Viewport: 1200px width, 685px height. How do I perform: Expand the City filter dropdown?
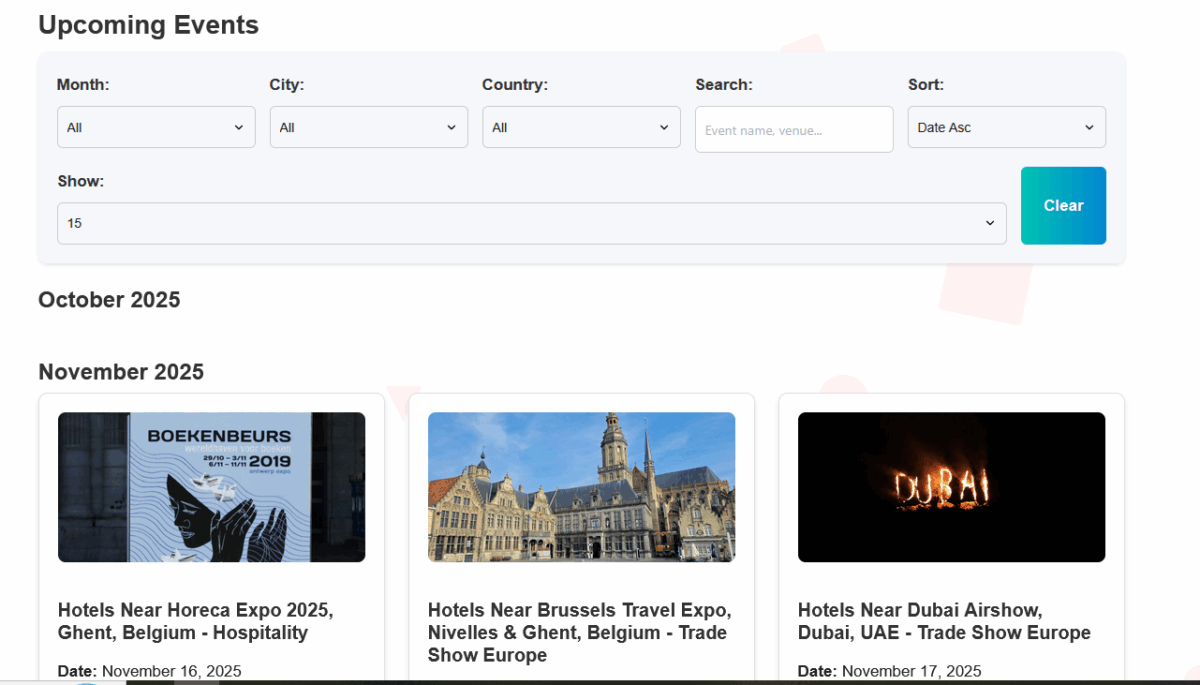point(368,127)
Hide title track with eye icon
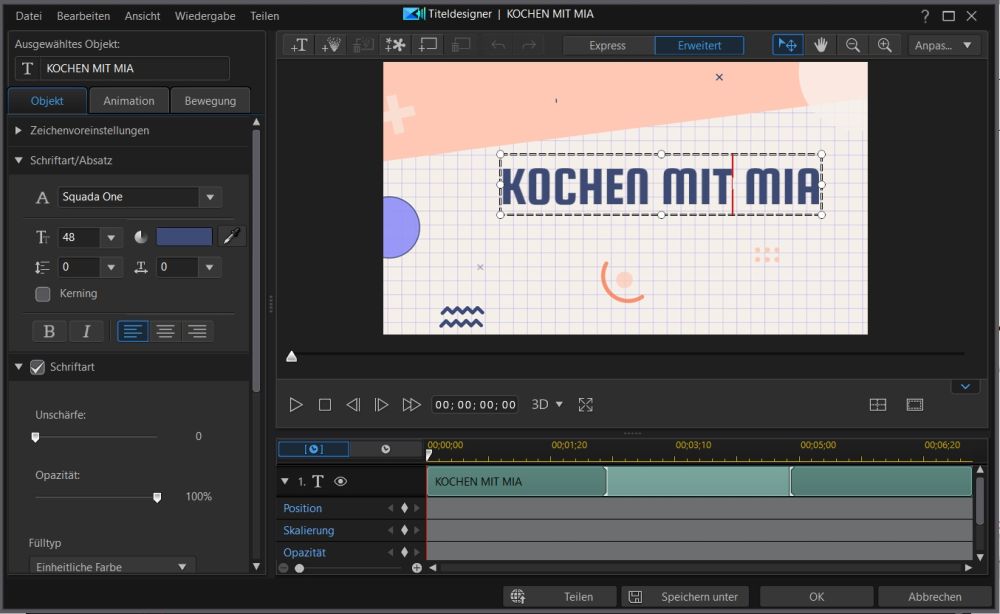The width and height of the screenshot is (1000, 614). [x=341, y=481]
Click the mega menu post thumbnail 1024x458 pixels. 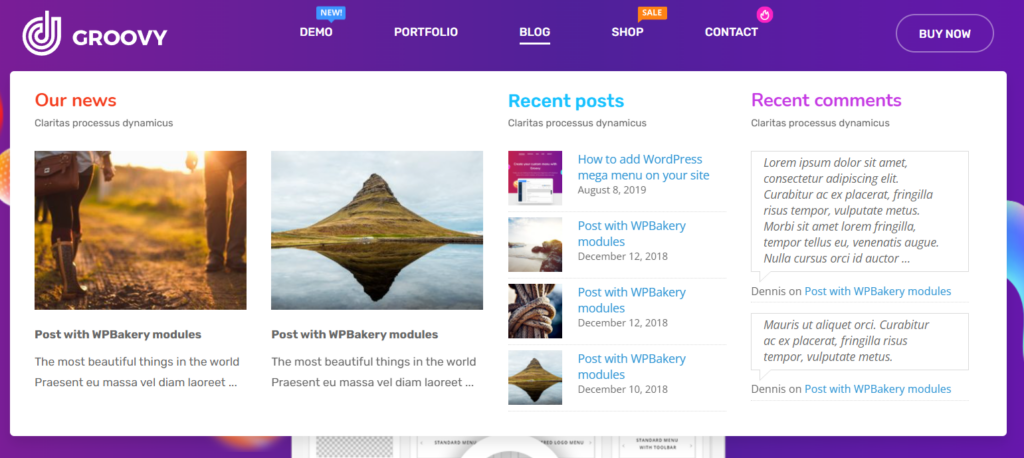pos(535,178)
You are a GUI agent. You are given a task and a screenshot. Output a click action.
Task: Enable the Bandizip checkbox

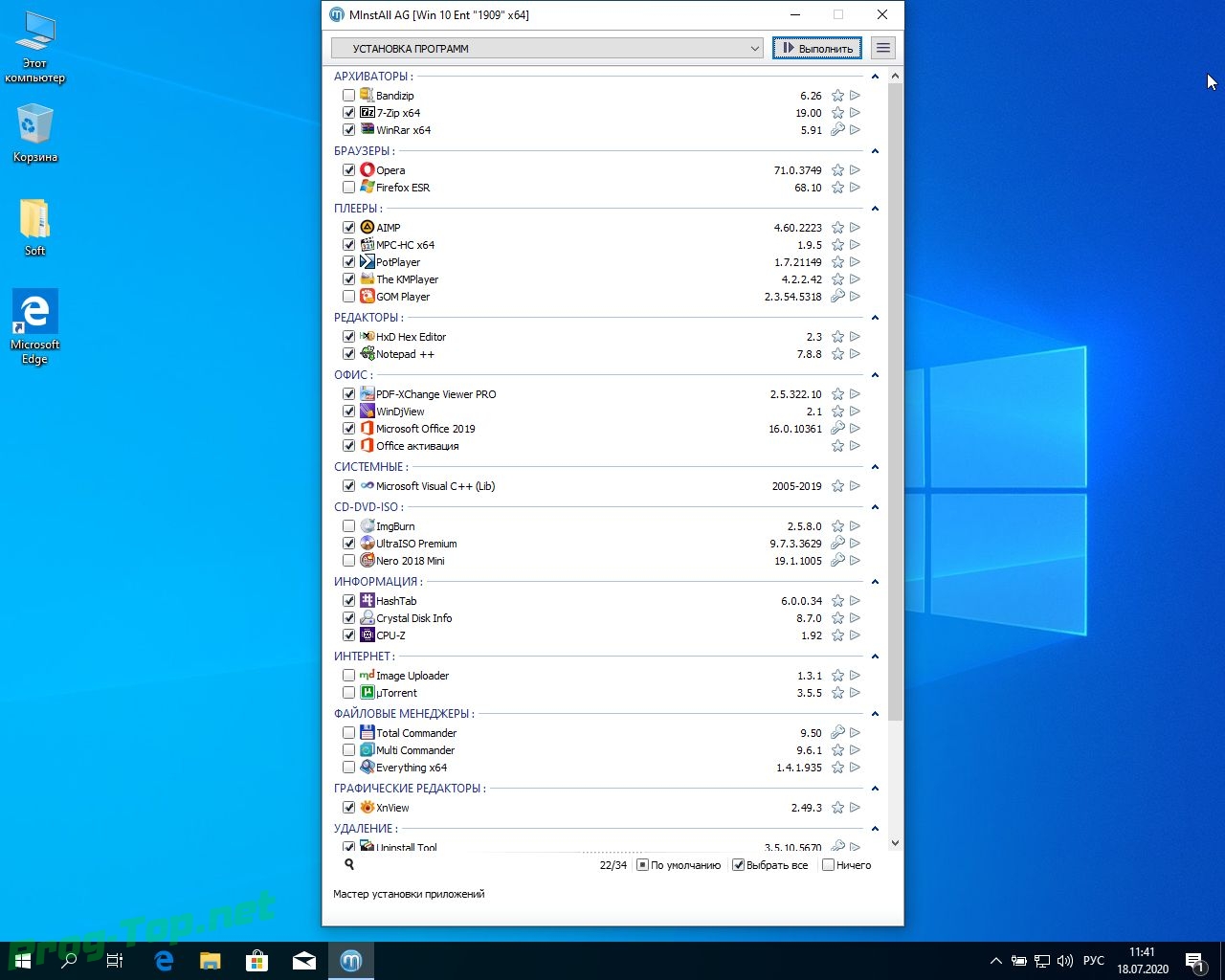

===

Where the line holding "You are a GUI" appears, start copying, and continue exactly through the last line of the listing, both ends included, skipping the pictures.

You are a GUI agent. You are given a task and a screenshot. Output a click action.
Task: Enable the Bandizip checkbox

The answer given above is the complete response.